■ EXERCISE DIRECTIONS: This task asks for the lines from the one with "You are a computer-use" to the final line below, repeated exactly, with pictures omitted.

■ Saved entries:
⟨
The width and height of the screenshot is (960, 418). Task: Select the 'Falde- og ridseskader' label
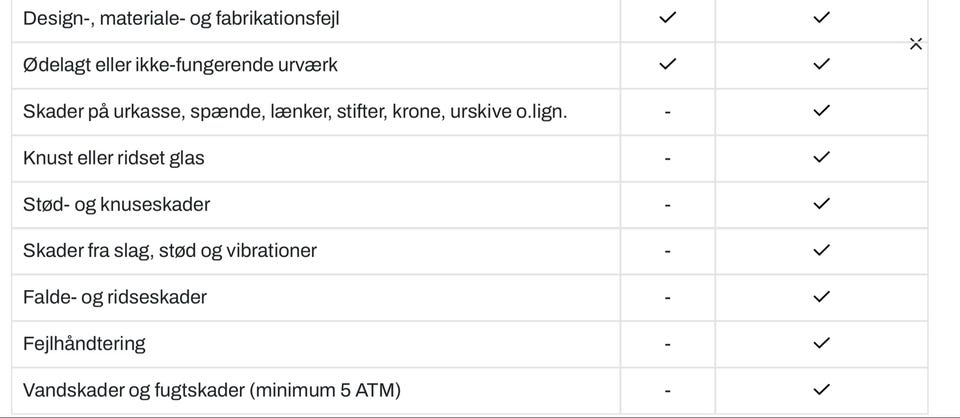coord(115,297)
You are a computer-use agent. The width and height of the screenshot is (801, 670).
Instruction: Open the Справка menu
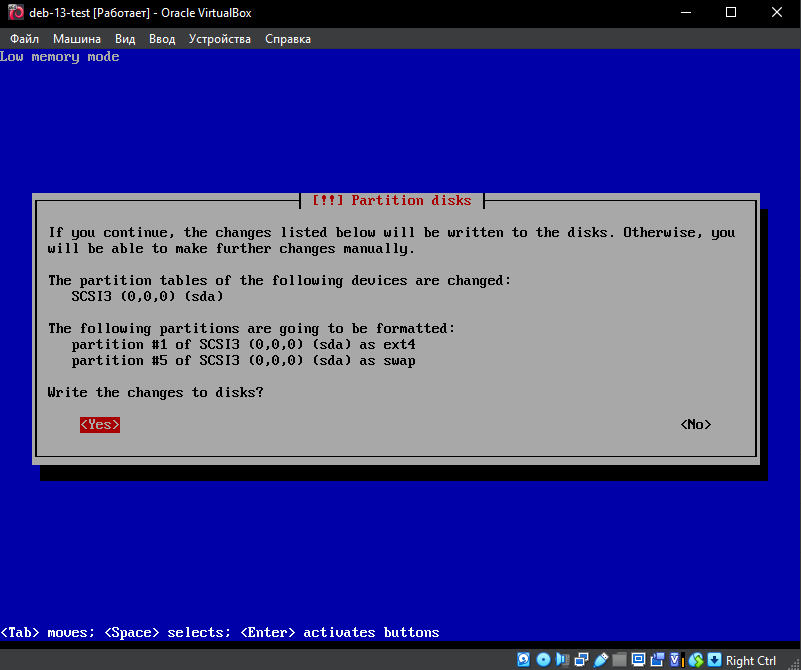pos(288,39)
⟩
■ EXERCISE RESULT:
You are a computer-use agent. The width and height of the screenshot is (801, 670).
Instruction: Open the Справка menu
pos(288,39)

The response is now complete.